Copy the lines below word for word, starting at the line that contains "Image resolution: width=707" and ending with the last line, both included. Leave out the pictures.

» Given information:
-- BEGIN --
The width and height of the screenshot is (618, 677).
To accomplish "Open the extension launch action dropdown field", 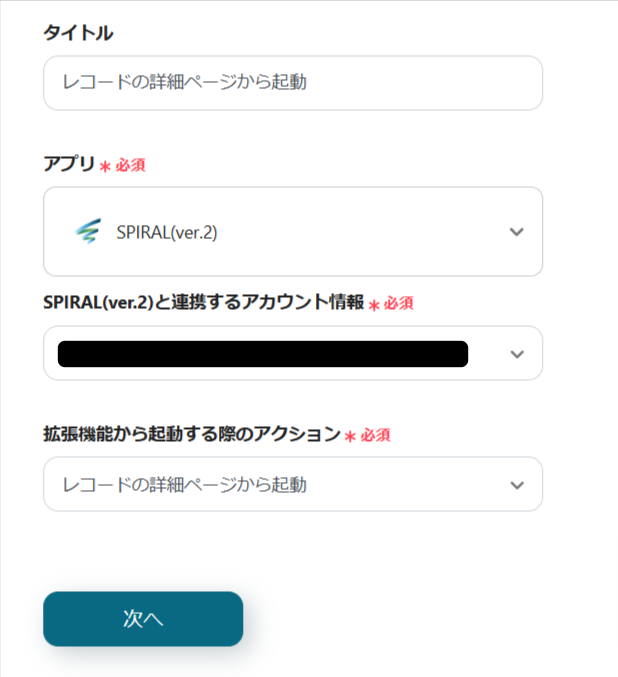I will click(x=280, y=485).
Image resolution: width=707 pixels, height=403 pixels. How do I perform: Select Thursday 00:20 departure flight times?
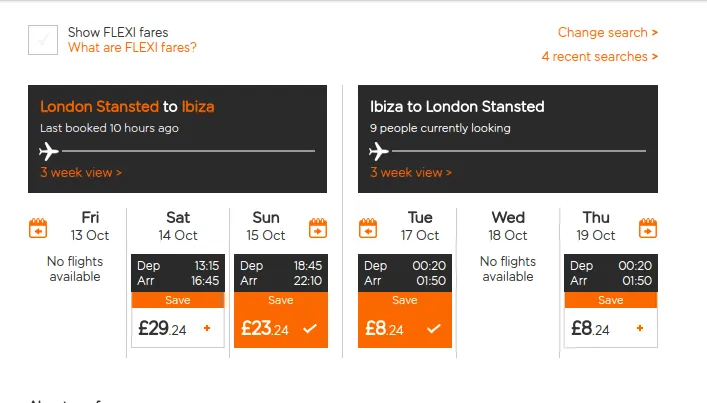610,273
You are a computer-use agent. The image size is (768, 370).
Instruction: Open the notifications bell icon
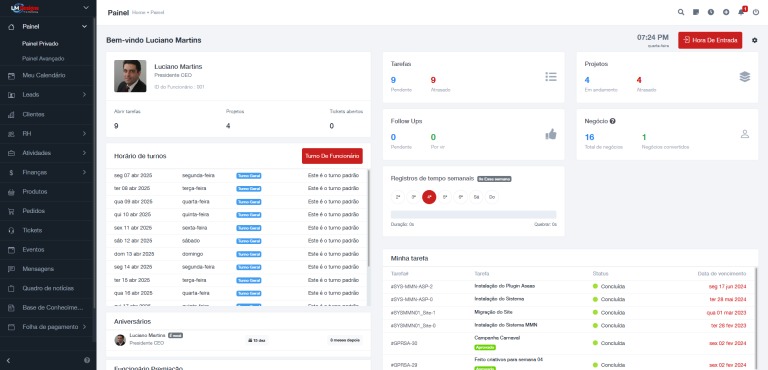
-- END --
» Full answer:
Image resolution: width=707 pixels, height=403 pixels. How do I perform: Select Thursday 00:20 departure flight times?
610,273
You are a computer-use agent. The image size is (768, 370).
Instruction: Open the notifications bell icon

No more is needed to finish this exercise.